- _Task 1_
From the records below, copy out the lines starting at the one containing "Task: Select the 563 USD Main cabin option" and ending at the one containing "Action: 844,530", keeping both of those lines. Omit the pictures.

+++ Quoted passage

Hello, old friend.

2:25 AM


It's been a while. From blogging almost every other day a few years ago to once every 4 or 5 months to radio silence. Work has taken over. I never ever thought I would write that, but my life now is all about work.

I guess it was about time I found something to pour all my surplus passion and energy into. Traveling and "modeling" and reading and living the 'gypsy life' did not really fit with the life I set to surround myself in. (If I could find the courage to move to an island faraway, I would. But here I am in San Francisco. Ambitious and amorous. Full of life but full of pedigree that dictates social caste.) Wherever I am, I have this incredible desire to succeed of my own merit. So I got a job in July, a real one with a 401K and everything. It's been about four years since I've had one of these. They are a world of their own, with their own language, etiquette and power dynamics. Two months later I got a promotion. Now there is rumblings in the office of a bump to being Director.

++++++
+++ Stored data

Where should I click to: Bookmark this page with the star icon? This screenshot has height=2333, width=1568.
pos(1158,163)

++++++
+++ Stored data

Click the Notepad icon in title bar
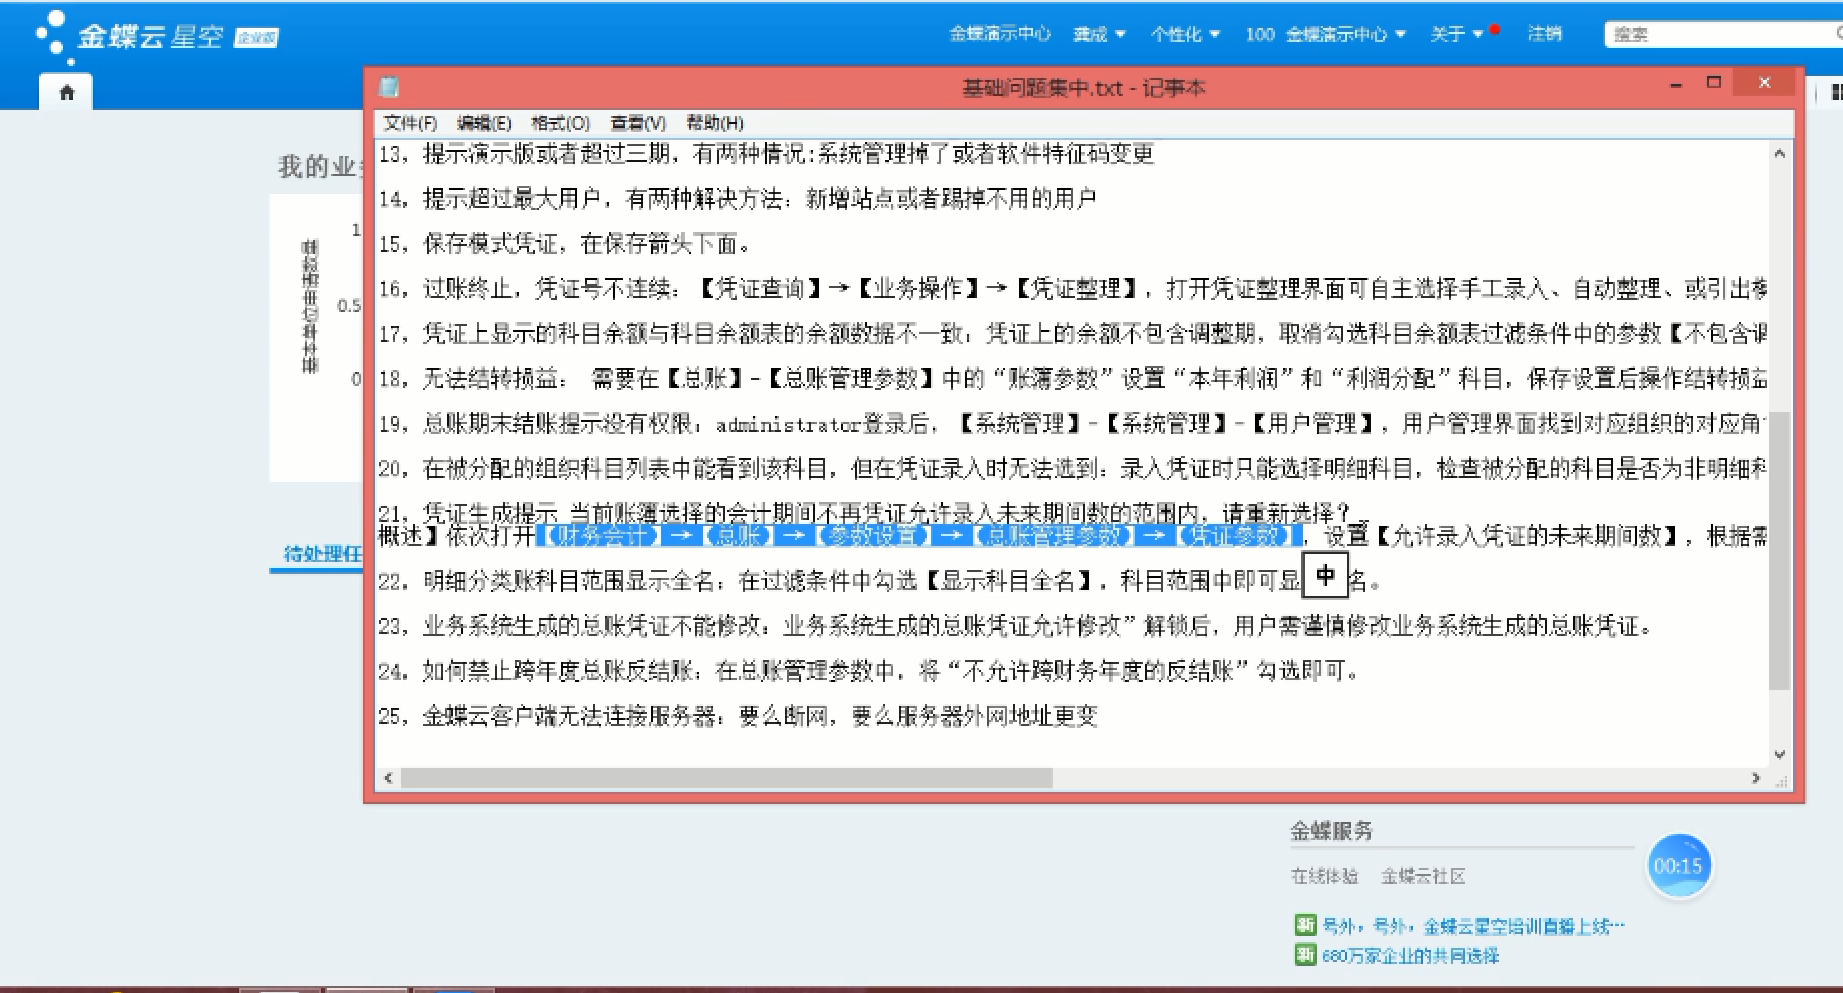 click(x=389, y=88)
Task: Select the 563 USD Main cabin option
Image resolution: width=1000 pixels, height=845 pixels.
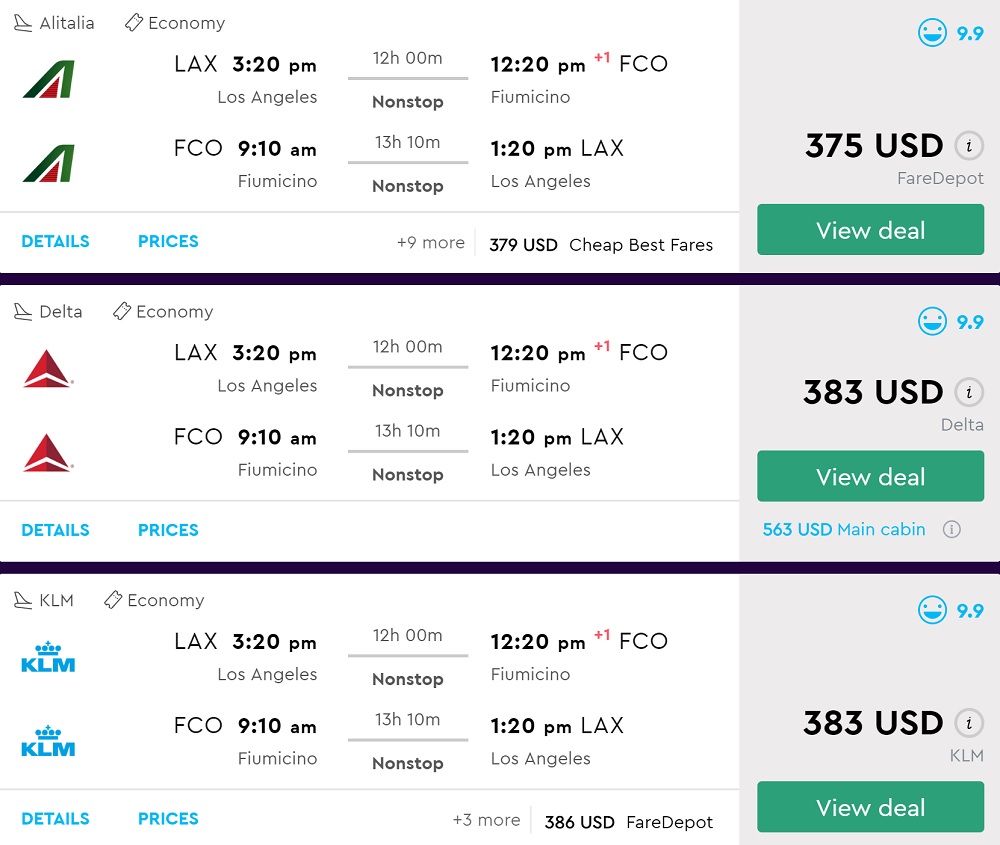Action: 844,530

++++++

- _Task 2_
Which activities does the blog post say did not really fit with the life the writer set out to build?

- _Exercise response 1_
Task: Select the 563 USD Main cabin option
Image resolution: width=1000 pixels, height=845 pixels.
Action: 844,530

- _Exercise response 2_
- Traveling
- "Modeling"
- Reading
- Living the "gypsy life"